Higher Educational Institutions (HEIs) operate in a dynamic environment characterized by challenges, which require a rapid and possibly “different” response. HEIs, both public and private, do not compete for students and research budget only within their national boundaries, but also with foreign educational organisations, due to the increasing trend of the internationalization of higher education (de Wit, 2002). Within such a competitive environment, successful HEIs are those who have some kind of competitive advantage. The main source of competitive advantage of HEIs are their staff, their knowledge, and the ability to generate new knowledge, which has to be properly stored and made available through education and publication to the society (Marquardt, 1996).

According to a resource-based view of organisations, which argues that the diversity, quality, and inimitability of internal resources provides a better and more enduring basis for defining strategy than the products or services these resources bring about (Barney, 1991; Conner, 1991), knowledge is the critical resource and source of competitive advantage (Grant, 1996). Therefore, it is of crucial importance for HEIs to identify the available knowledge, and to appropriately use it in order to contribute to the development of the organisation, of the individuals within who are the knowledge carriers and of the larger society. On the other hand, creating, acquiring, storing, and applying knowledge represent the main areas of Knowledge Management (KM).

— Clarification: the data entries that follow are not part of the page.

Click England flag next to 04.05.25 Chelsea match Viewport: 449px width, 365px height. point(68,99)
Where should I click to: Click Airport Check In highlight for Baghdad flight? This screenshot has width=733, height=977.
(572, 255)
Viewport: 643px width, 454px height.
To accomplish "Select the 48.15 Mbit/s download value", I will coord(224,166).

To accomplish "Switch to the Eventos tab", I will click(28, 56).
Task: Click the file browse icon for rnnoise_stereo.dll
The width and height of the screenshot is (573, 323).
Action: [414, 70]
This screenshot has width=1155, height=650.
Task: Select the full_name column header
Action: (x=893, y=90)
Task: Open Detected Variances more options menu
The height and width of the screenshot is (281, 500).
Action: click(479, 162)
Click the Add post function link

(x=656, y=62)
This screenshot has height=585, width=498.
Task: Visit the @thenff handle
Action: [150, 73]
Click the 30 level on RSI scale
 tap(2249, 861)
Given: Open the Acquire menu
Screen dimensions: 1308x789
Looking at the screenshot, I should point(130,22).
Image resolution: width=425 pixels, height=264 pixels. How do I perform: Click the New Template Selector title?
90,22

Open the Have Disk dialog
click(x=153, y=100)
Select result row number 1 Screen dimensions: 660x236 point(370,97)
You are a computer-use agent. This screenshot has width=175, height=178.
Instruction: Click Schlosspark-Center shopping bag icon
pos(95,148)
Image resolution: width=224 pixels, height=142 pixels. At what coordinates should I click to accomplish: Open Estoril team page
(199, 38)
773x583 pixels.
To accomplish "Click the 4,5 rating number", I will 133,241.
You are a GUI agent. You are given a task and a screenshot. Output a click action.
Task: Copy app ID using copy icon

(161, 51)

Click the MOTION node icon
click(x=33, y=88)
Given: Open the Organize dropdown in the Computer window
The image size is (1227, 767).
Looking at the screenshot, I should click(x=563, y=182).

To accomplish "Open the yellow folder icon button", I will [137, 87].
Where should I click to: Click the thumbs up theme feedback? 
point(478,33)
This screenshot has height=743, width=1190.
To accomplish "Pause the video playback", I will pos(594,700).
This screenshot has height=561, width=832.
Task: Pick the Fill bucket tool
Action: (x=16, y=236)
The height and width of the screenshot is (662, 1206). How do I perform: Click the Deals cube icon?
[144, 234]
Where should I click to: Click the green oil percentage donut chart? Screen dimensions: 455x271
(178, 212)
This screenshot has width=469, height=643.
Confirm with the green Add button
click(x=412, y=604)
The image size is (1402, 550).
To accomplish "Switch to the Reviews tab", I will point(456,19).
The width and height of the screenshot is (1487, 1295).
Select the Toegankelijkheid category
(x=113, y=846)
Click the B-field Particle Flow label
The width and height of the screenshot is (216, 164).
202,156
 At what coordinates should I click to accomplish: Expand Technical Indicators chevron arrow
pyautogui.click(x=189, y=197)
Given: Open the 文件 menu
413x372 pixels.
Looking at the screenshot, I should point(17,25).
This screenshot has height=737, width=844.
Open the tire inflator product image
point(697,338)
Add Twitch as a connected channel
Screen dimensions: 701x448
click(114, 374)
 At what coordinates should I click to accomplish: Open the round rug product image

KM has now become an integral part of the overall management process which takes place in an organisation, even though it was just fifteen years ago that KM began to make great headway as a management discourse (Swan & Scarbrough, 2001). There are different definitions of KM in the literature, describing it as a systematic, explicit, and deliberate collection, storage, and application of knowledge to enhance an organisation's performance and recover its investments in intellectual capital (Wiig, 1997); or as a formal process which ensures that staff, technology and business processes together efficiently utilise knowledge and transfer it to the right people at the right time (Duffy, 2001); or as an action in accordance with the strategy of managing human capital (Brooking, 1998). Therefore, it seems that KM implies knowledge itself as well as the management of people who have this knowledge. If the definition of KM is still fluid and open to different concepts, knowledge as a concept is even more loose, ambiguous, and rich (Alvesson & Kärreman, 2001).

KM in HEIs can be considered as a deliberate process through which organisations identify internal knowledge (employees' knowledge) and knowledge existing outside of theirs boundaries (Firestone, 2001) to employ them in generating new knowledge. Geng et al. (2005) argue that within HEIs, academic and operational knowledge are present, where the former is expressed through teaching, research, documentation, publications, conferences, and patents. Operational knowledge, on the other hand, belongs to the employees who perform supportive or other activities in these institutions.

Knowledge management authors and practitioners have put considerable effort into designing a broad range of interventions, both organizational and technological, that are aimed at promoting the effectiveness of KM (e.g., Davenport & Prusak, 1998; Probst, Raub, & Romhardt, 2000). However, in the literature few models of KM related to HEIs can be found while many generic models of KM within for-profit organisations exist (see Butler, et al., 2007; Dufour & Steane, 2007; Kulkarni, et al., 2007; Moffet, et al., 2002; Nonaka & Takeuchi, 1995; Syed-Ikhsan & Rowland, 2004; Xu & Quaddus, 2005). Based on this fact, it can be concluded that KM within the context of HEIs remains an under-researched area.